Green and his collaborators have also found that people who know they have the high-risk gene are more likely to take vitamins. “That’s fine, except that some types of supplements are highly unregulated and can be harmful,” he says. “You can easily imagine people trying to link results of genetic tests to the purchase of unproven vitamins that could at best take their money and distract them, and at worst could be harmful.”

Researchers caution that results from the study are not necessarily indicative of the general population. For example, Green’s team weeded out people who scored high on measures of anxiety and depression at the start of the study. And the study does not examine all of the potential drawbacks of testing. In an editorial accompanying the paper, Rosalie Kane, a public-health specialist, and Robert Kane, a physician, both from the University of Minnesota, in Minneapolis, say that people who test positive for high-risk genetic variants might be denied some types of insurance. The Genetic Non-Discrimination Act, passed last year, prohibits such discrimination in employment and health insurance, but not in life, disability, or long-term care insurance.

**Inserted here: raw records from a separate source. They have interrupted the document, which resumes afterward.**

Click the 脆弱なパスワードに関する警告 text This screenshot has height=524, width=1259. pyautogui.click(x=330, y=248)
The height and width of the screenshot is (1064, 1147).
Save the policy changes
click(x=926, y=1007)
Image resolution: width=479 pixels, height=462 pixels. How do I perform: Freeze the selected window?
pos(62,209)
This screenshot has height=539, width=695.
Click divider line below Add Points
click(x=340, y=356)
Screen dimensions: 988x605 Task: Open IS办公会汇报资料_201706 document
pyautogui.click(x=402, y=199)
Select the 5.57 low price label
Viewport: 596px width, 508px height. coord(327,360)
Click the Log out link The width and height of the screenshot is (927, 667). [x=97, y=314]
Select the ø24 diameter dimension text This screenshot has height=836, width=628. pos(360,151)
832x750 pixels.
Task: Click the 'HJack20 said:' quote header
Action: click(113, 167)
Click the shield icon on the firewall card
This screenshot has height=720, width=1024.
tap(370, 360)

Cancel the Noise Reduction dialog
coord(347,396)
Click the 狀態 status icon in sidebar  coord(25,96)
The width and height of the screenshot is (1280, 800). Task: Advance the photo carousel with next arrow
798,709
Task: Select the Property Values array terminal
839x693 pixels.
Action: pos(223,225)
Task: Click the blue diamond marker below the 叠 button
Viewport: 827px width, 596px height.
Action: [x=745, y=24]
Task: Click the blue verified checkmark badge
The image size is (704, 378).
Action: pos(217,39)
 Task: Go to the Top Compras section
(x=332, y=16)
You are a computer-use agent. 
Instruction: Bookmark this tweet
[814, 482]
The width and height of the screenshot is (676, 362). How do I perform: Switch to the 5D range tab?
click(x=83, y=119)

One of the other major concerns for the new generation of genetic testing is how best to deliver the results. In Green’s APOE4 study, participants learned of their risk through genetic counselors–but this may not always be possible as genetic testing becomes more widespread. “I would be interested going forward to see how people who received this information without counseling deal with it,” says Christman. “Some of the direct-to-consumer companies are doing this right now.”

In the lung-cancer study, McBride and her collaborators offered smokers who had a family member with lung cancer genetic screening for a variant associated with a higher risk of developing lung cancer. Information about the risks and benefits of the test, provided to help people decide whether to take it, as well as the results were delivered online.

The researchers found that all of the people in the study who tested high risk understood the meaning of the results, while only about 60 percent of those who scored low risk understood them. “That kind of defies expectation,” says McBride. “Psychological theories predict that people protect themselves from threatening information, and one way to do that is by not understanding it.”

The researchers found no difference between the high- and low-risk participants’ interest in getting additional tools to quit smoking. “Telling someone they are low risk doesn’t undermine their motivation to seek out cessation materials, and being told you are high risk didn’t increase motivation,” McBride says. “All smokers were motivated enough to log on and consider testing and availed themselves of cessation materials.”

McBride says that she doesn’t think genetic testing itself will motivate people to quit smoking or lose weight or make whatever changes might help their health. Instead, she says that the tests’ utility may be to motivate people to take initial steps–“to get someone engaged in a smoking-cessation program or dietary-change intervention.”

McBride is now studying the impact of genetic tests that analyze many spots on the genome and assess risk for multiple diseases, such as those offered by a number of online gene-testing companies. “There the story is much more complicated,” she says. “The results might conflict with each other, and people might be at risk for many conditions.”